**HOW TO COMPLETE THIS TASK:** Transcribe nothing but the lines from the one with "Given: Collapse the" to the end of the entries, both included, keeping each exact and leaving every picture out.

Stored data
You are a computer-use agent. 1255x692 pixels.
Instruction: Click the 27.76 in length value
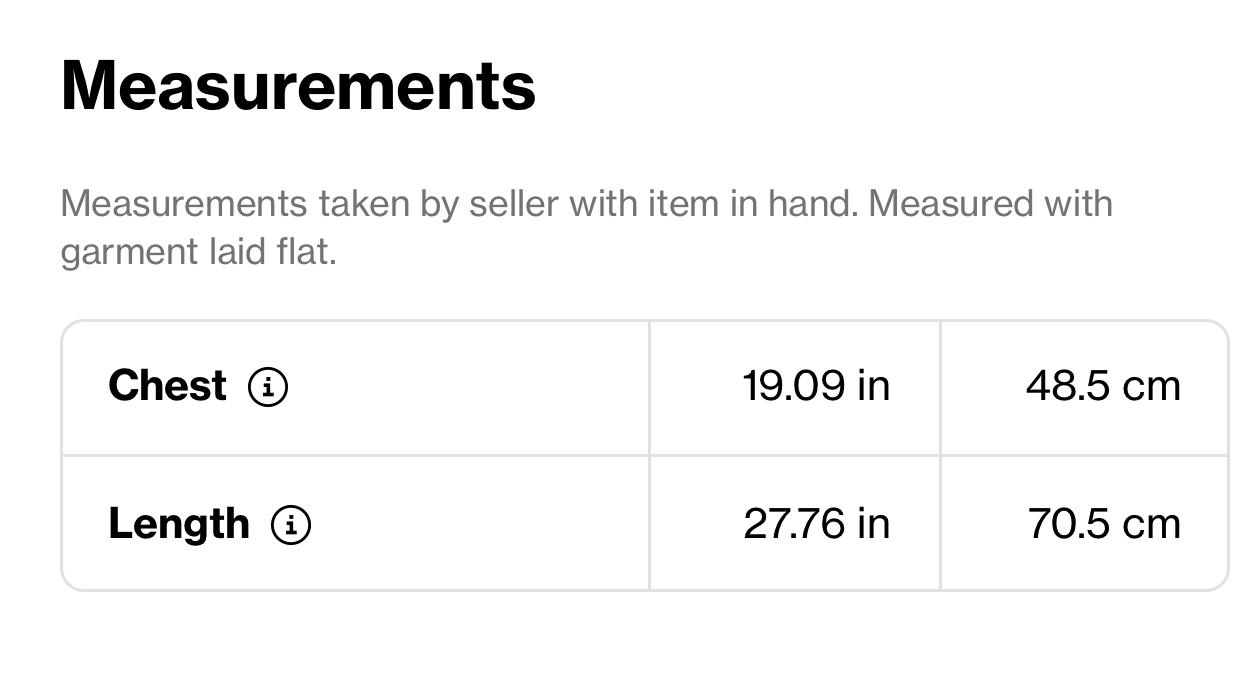coord(816,524)
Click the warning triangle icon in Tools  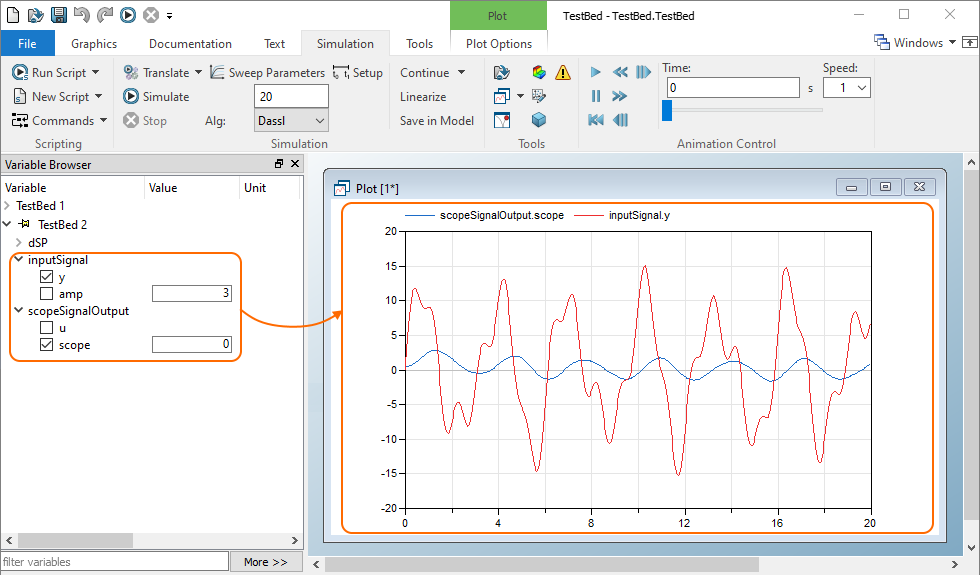[563, 73]
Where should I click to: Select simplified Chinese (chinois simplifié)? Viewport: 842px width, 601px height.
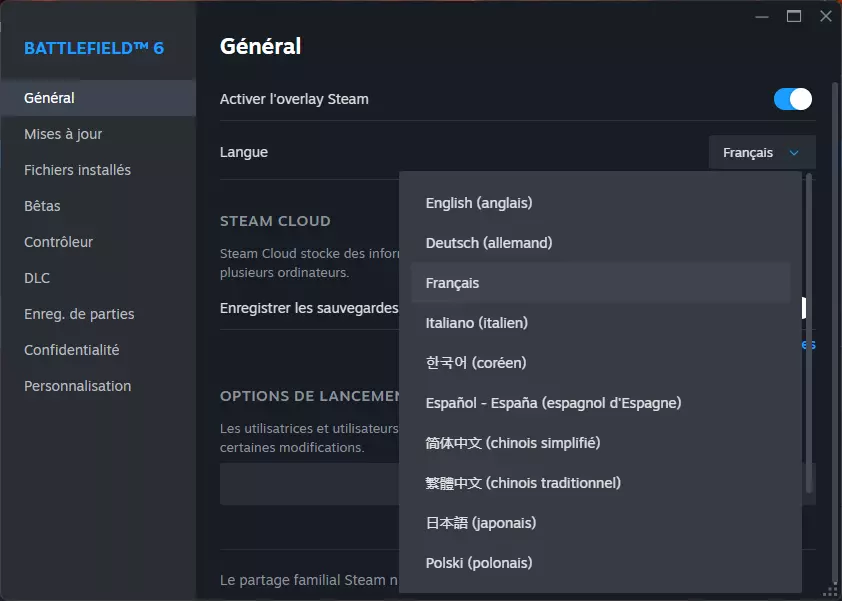click(x=513, y=443)
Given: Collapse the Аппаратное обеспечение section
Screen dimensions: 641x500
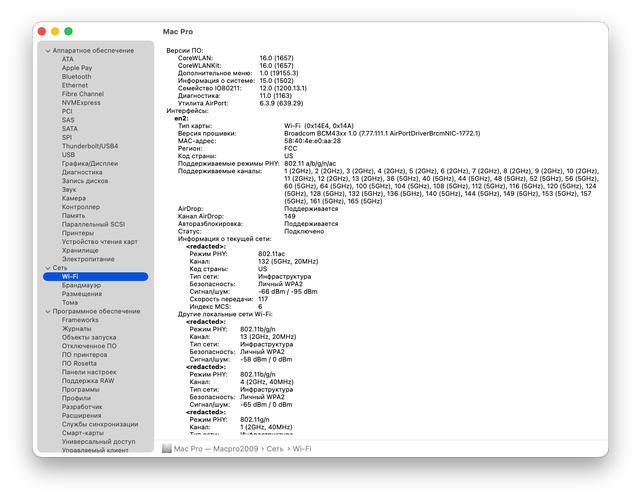Looking at the screenshot, I should (x=48, y=51).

**OUTPUT FOR THIS EXERCISE:**
Given: Collapse the Аппаратное обеспечение section
Screen dimensions: 641x500
Looking at the screenshot, I should (x=48, y=51).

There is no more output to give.